01.09.2014
By Terry Flanagan

Stronger Trading Safeguards Needed

The interconnectedness of the trading infrastructure requires more safeguards at the system level.

“When you look at changes in the landscape, with more systematic trading and more problems related to automated trading, the industry has to step up and start taking responsibility,” said Joshua Walsky, chief technology officer at trading software provider Broadway Technology. “One of the ways to do that is for the platforms working with the people who connect to them to come up with joint schedules that are safe.”

Joshua Walsky, Broadway Technology

Joshua Walsky, Broadway Technology

Over the past year, the SEC and CFTC have stepped up pressure on operators of trading venues to implement circuit breakers and other mechanisms to prevent wide scale disruptions.

Self-regulatory organizations (SROs) for the equities and options markets have been working with the SEC on their collective plans to strengthen the resilience, performance, disaster recovery capability and governance of the critical infrastructure of the U.S. capital markets, including the Securities Information Processors (UTP, CTA and OPRA).

The SROs have come to general agreement on recommendations and preliminary implementation timetables in response to the September 12, 2013 meeting between leaders of the equities and options exchanges, FINRA, DTCC and Options Clearing Corporation and SEC Chair Mary Jo White.

The recommendations address broad areas such as critical infrastructure, trading halts, trade breaks and kill switches.

“Platforms need to work with those who are connecting with them to address that,” Walsky said. “It’s not just about one entity testing its own systems.
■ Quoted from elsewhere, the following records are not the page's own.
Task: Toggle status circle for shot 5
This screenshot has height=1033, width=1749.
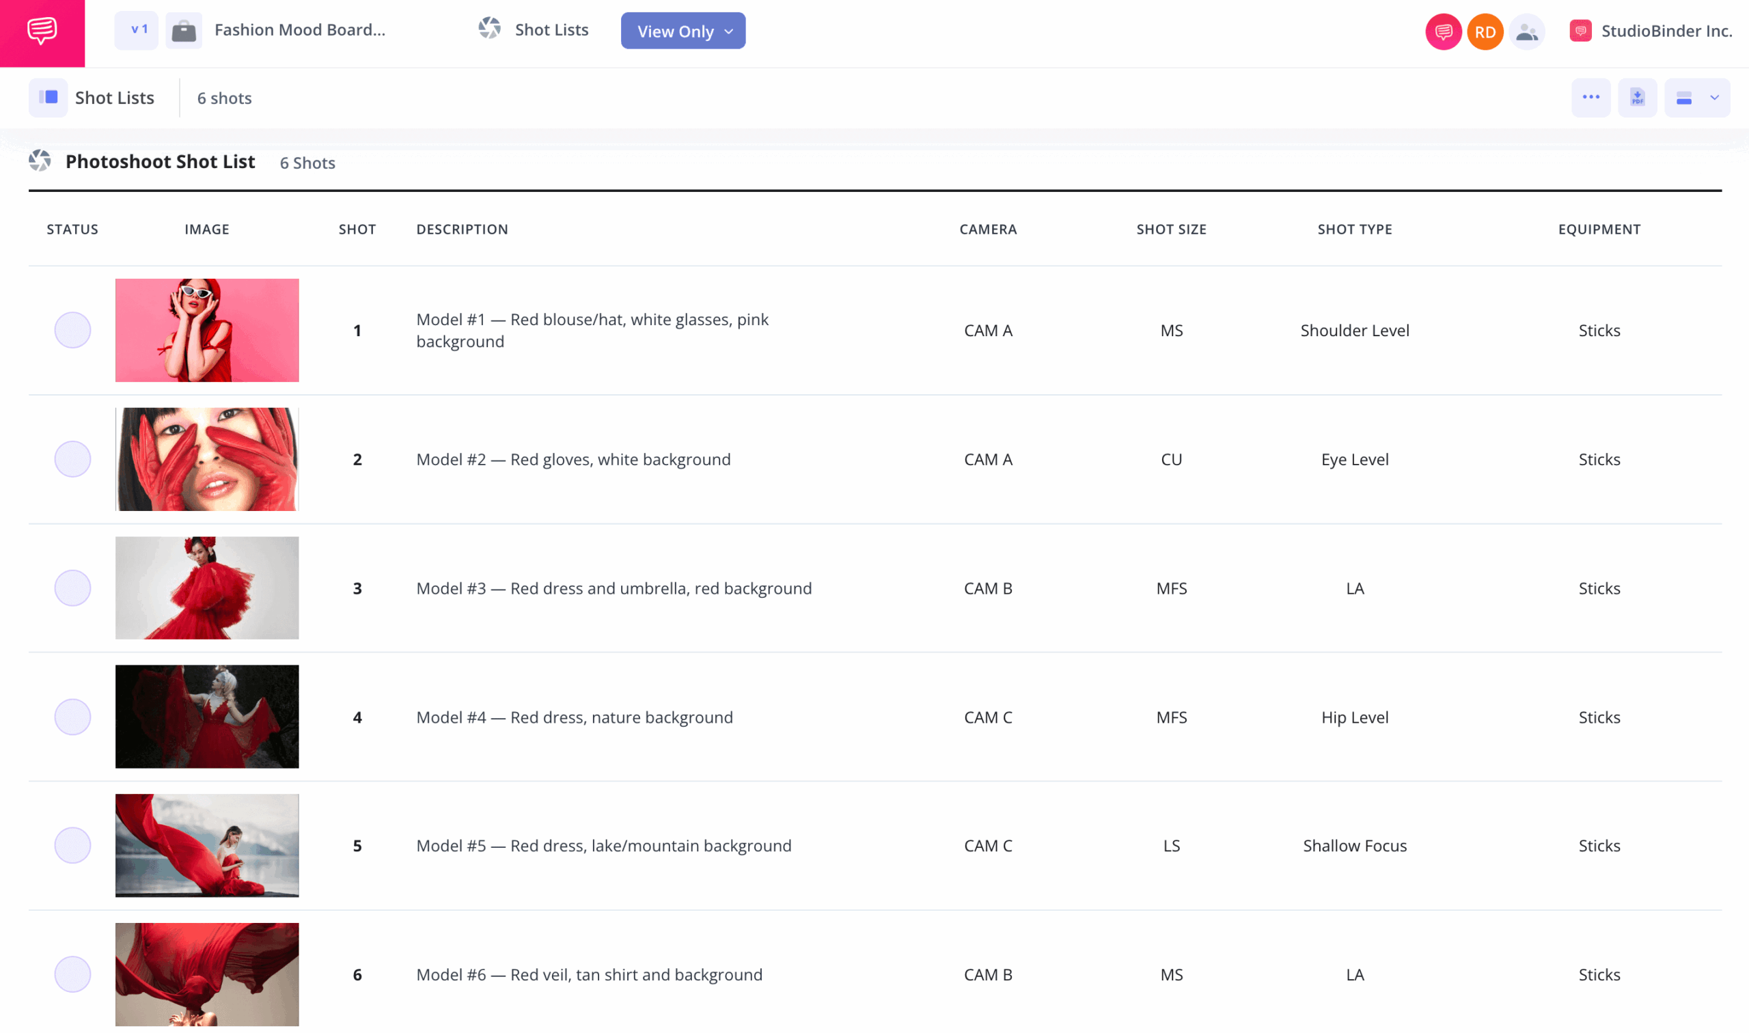Action: (72, 846)
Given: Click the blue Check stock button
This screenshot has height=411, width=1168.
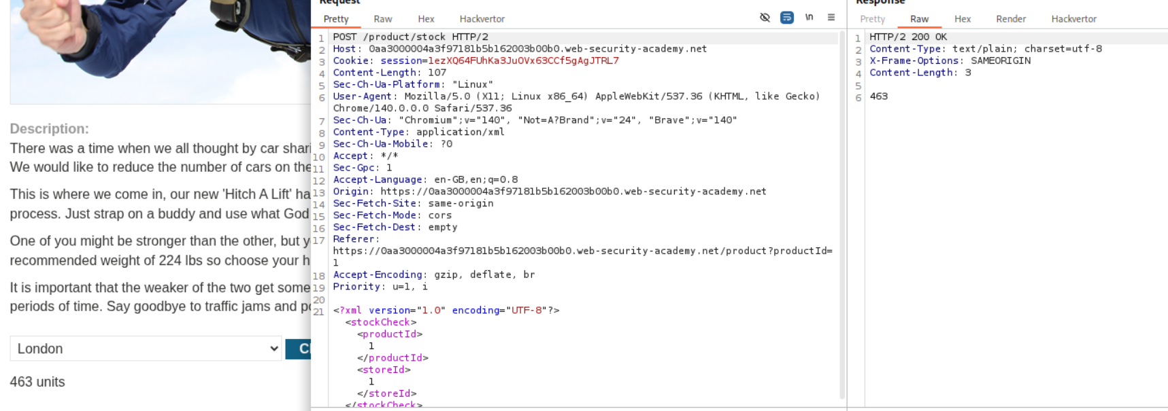Looking at the screenshot, I should coord(298,349).
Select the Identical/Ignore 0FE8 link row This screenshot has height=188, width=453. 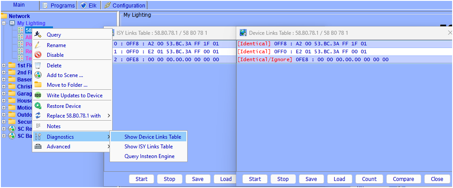pyautogui.click(x=313, y=59)
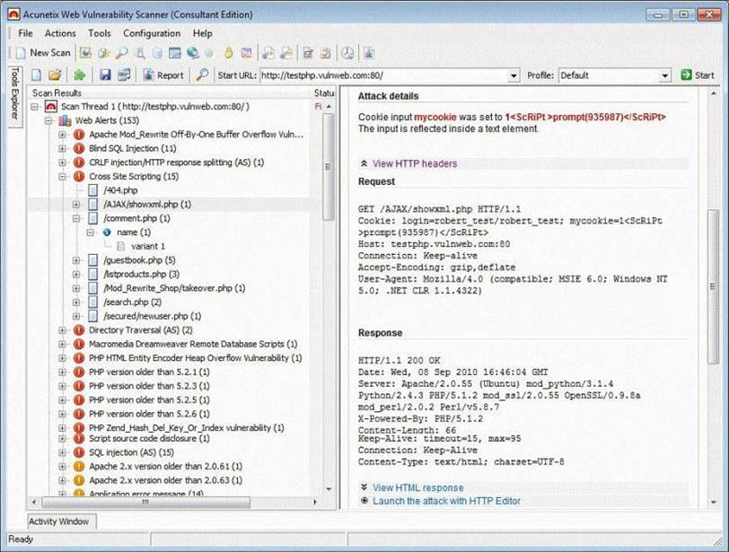This screenshot has height=552, width=729.
Task: Expand the Blind SQL Injection node
Action: point(63,148)

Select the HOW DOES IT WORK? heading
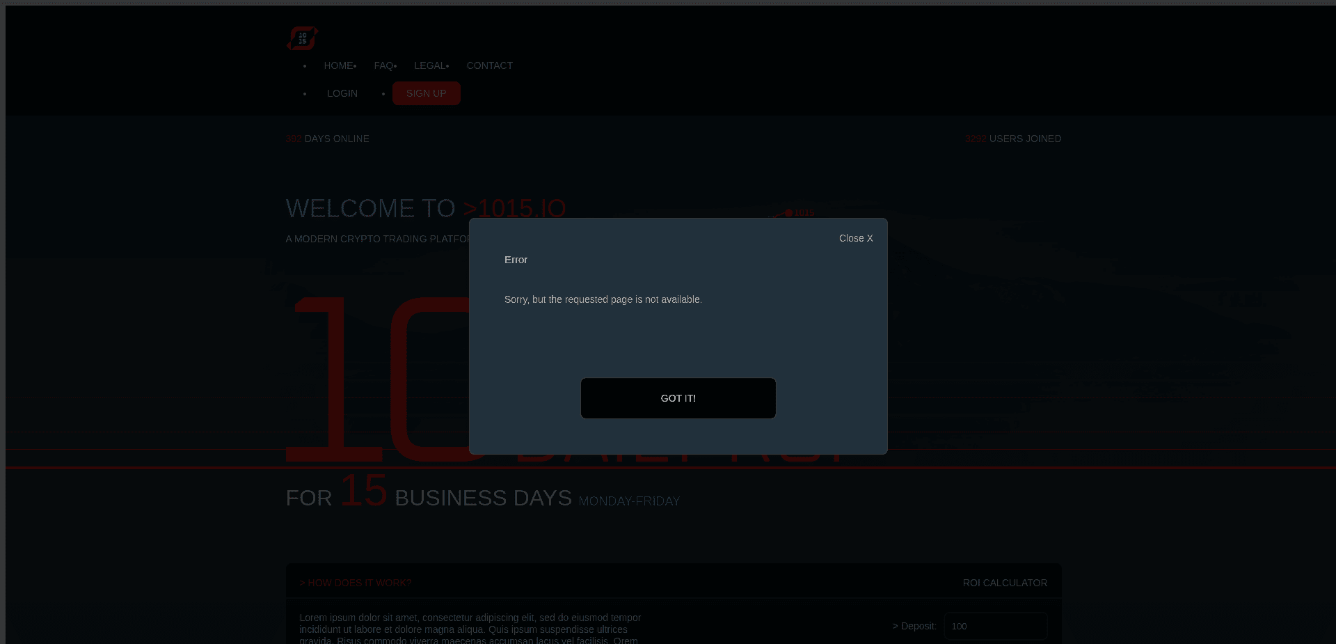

As computer systems connect to each other, there’s a broader responsibility to test with those you connect to. What NYSE did for the Twitter IPO was significant. They put out a press release saying they were going to keep their auction system open over the weekend to allow others to test. That was obviously a direct response to the Facebook IPO.”

NYSE has submitted a proposed rule change that would allow members to facilitate blocking of a member’s orders if certain thresholds were met. The tools are designed to act as a backstop for member organizations’ risk controls by providing them with the ability to take action to more effectively manage their risk levels with respect to orders at the exchange.

Most market participants support kill switches that permit market centers to terminate a firm’s trading activity if such activity was posing a threat to market integrity. But there are also concerns that firms would be reluctant to systemically cut themselves off from the market and therefore, any kill-switch-triggering threshold would be set by the firm at a conservative level.

In its filing, the NYSE said that its risk management tools seek to balance these conflicting viewpoints by providing risk monitoring services that grant discretion to the member organizations to define pre-set risk thresholds.

The risk management tools will provide member organizations with the ability to segment activity into risk groups and to monitor exposure in real time as trades execute.

Member organizations may also take certain actions in response to an unwanted buildup in risk levels, such as bulk blocking or bulk cancelling orders by risk group. Additionally, member organizations may define risk limits that may be adjusted intraday and elect to have the exchange take action based on these pre-set limits, such as sending alerts as exposure limits are approached and breached or automatically blocking orders upon a breach.